In that case, [1, 2, 3, ... m - 1, n - m*(m-1)/2] is a trivial solution.

------
inklesspen
Is this your homework?

------
RiderOfGiraffes
_Edit: slices should be of distinct values._

You can't do it with positive integers if n<m(m+1)/2, or with non-negative
integers if n<m(m-1)/2. If there is no restriction then there are, again,
trivial solutions.

Why are you doing this? As someone else has said, this does smell of homework.
If it _is_ homework, then tell us what you've tried. If it isn't, then tell us
what it's for.

You continue to underspecify your problem. What are you trying to achieve?

------
RiderOfGiraffes
As others have said, your problem as stated is trivial. Here's a degenerate
solution:

    
    
        n1 = n2 = ... = n(m-1) = 0
        nm = n
    

I'm sure that's not what you want.

Here's another solution:

    
    
        n1 = n2 = ... = nm = n/m
    

I'm sure that's not what you want either.
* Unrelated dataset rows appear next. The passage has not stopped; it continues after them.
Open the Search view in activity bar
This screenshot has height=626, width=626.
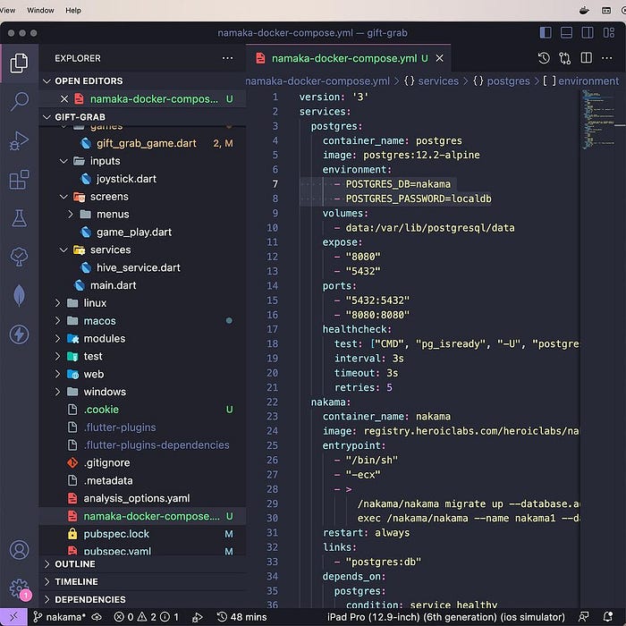(x=19, y=102)
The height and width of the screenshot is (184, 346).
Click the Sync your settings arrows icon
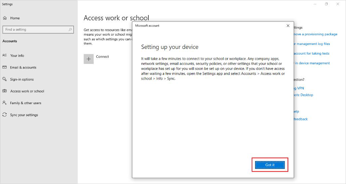[5, 115]
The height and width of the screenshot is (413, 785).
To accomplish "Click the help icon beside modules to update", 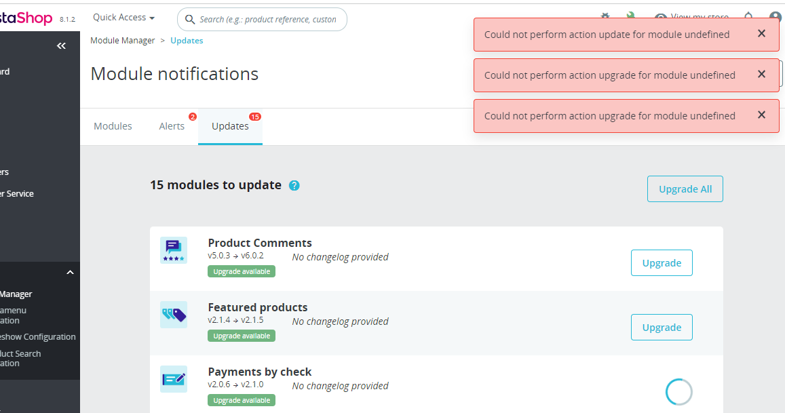I will pos(294,185).
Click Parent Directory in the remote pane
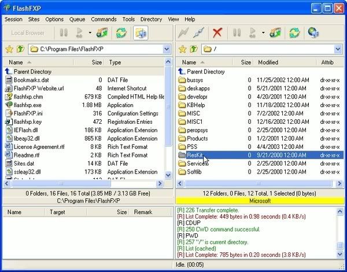The width and height of the screenshot is (347, 272). click(206, 71)
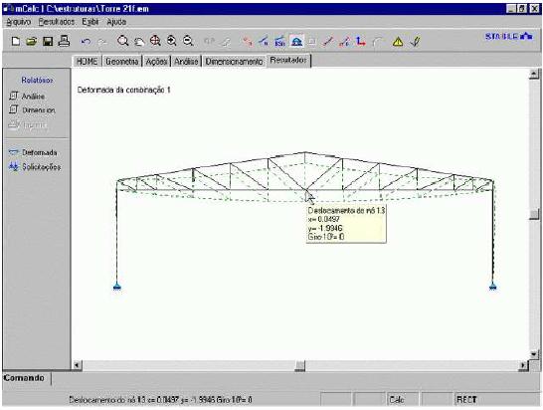Open the Arquivo menu
The image size is (543, 410).
[19, 22]
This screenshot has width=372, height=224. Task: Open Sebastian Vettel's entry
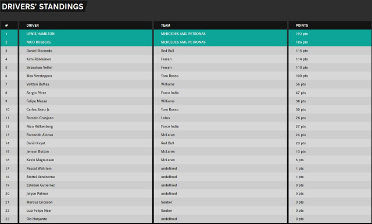(x=40, y=67)
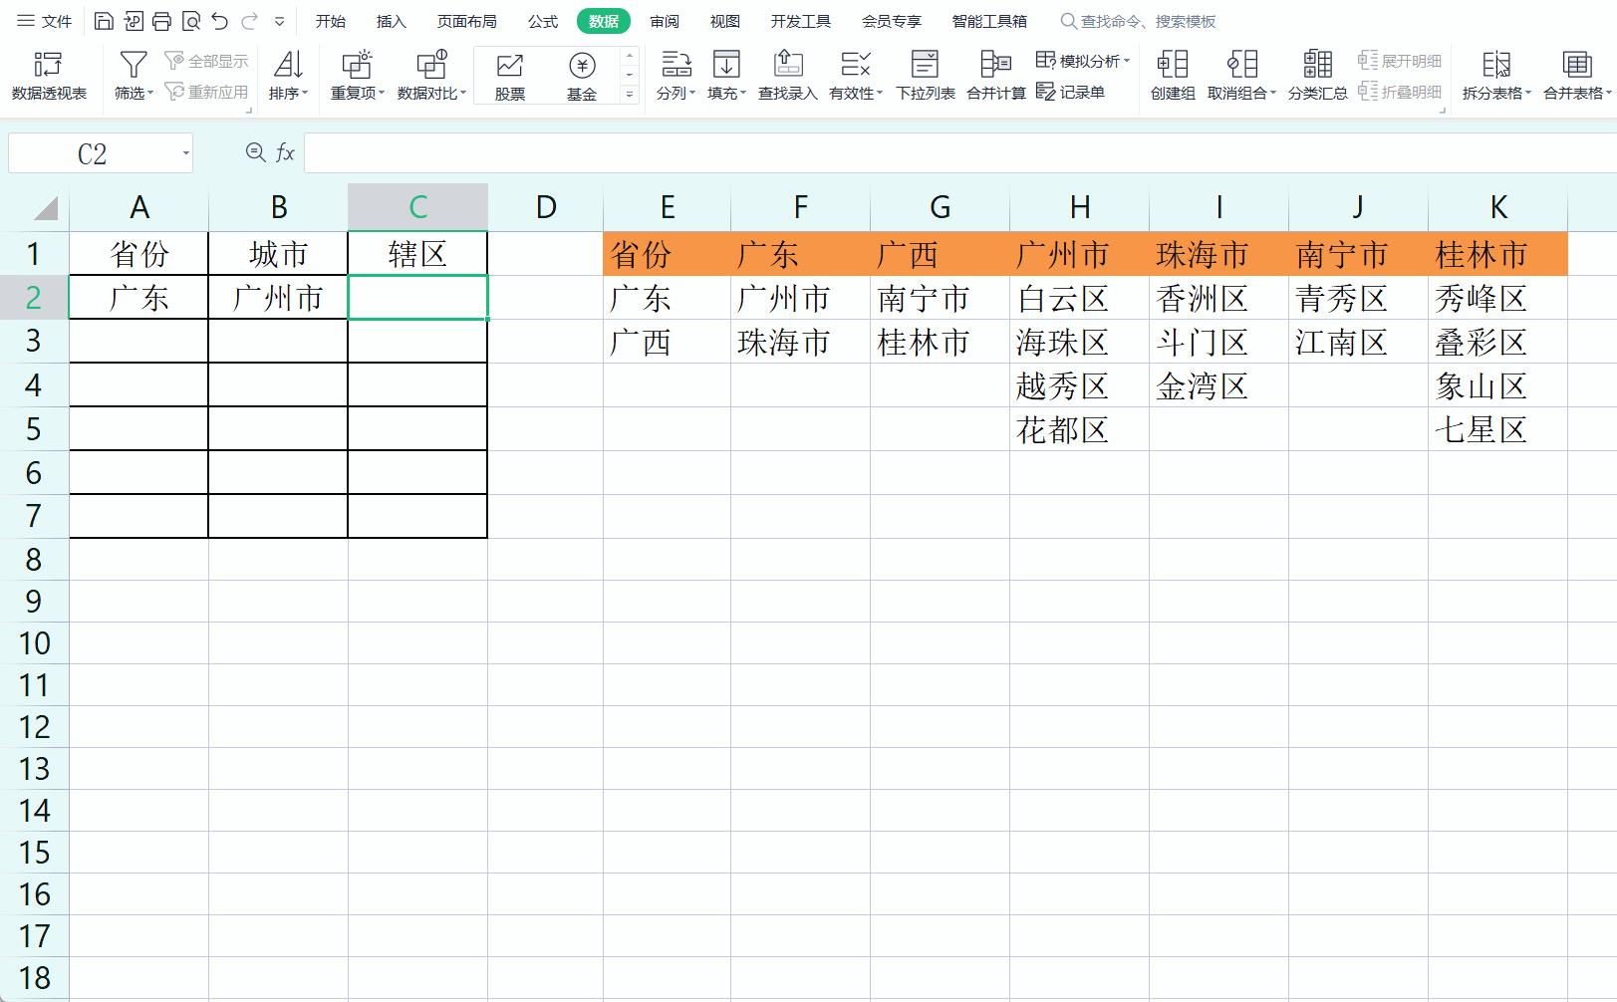1617x1002 pixels.
Task: Open the 文件 file menu
Action: pos(46,21)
Others have asked relevant questions. Assuming you want the numbers to be
integers, and as equal as possible, then compute:

    
    
        k_min = floor(n/m)
        excess = n-k_min*m
    

All will be at least k_min. If they are all k_min, then you will have a total
of k_min*m. You need an additional "excess", so assign them, one each, to the
first bunch.

    
    
        n1 = k_min + 1
        ...
        n(excess) = k_min + 1
        n(excess+1) = k_min
        ...
        nm = k_min
    

If you want you can reverse this so that the larger ones come after. That's
left as an exercise for the interested reader.

You could also put all the excess in one place, so you have

    
    
      n1 = n2 = ... = n(m-1) = k_min
      nm = k_min + excess
    

So really, it all depends on what you want.

------
VarunGupta
There can be many ways to do so, one of them is already described by cperciva.

Another can be,

a) All Integers n1 = n2 = n3 =.....= n[m-1] = int(n / m) and nm = n - (n1 + n2
+ n3 +.....+ n[m-1])

b) Floats n1 = n2 = n3 =.....= n[m] = n / m

I feel the problem can be more serious if you want the parts to be in certain
fashion or distribution.

------
gjm11
Sure (even with the distinctness requirement that wasn't originally there).
n1=1, n2=2, ..., and nm = whatever's left. This will only work if n is at
least 1+2+...+m = m(m+1)/2, but if that isn't true then there's no solution.

------
kurtosis
if interested in integer partitions this python should do the job

def intpart(n):

    
    
        if n == 0:
    
            yield []
    
        for k in range(1,n+1):
    
            for p in intpart(n-k):
    
                yield [k] + p
    
    

i believe that this isn't truly integer partitions because it will count 4 =
1,1,2,1 and 1,1,1,2 as different partitions but that's all I can give you
between breakfast and work.

see wikipedia for integer partiton or young tableau for more on these
interesting objects

------
wlievens
Do n1, n2, ... have to have different values? Increasing values?

------
mooism2
n[i] = i for 1 <= i < m

n[m] = n - m.(m-1)/2

This is still fairly trivial.

I sense there are yet more requirements you're not telling us.

------
kraemate
protip: Use Generating functions. Piece of cake if you use them for this
problem.

------
arstotel
write an algorithm that compute the factorial of a given whole number

------
arstotel
how to write an algorithm

------
alexkay
<http://stackoverflow.com/> is a good place for this kind of questions.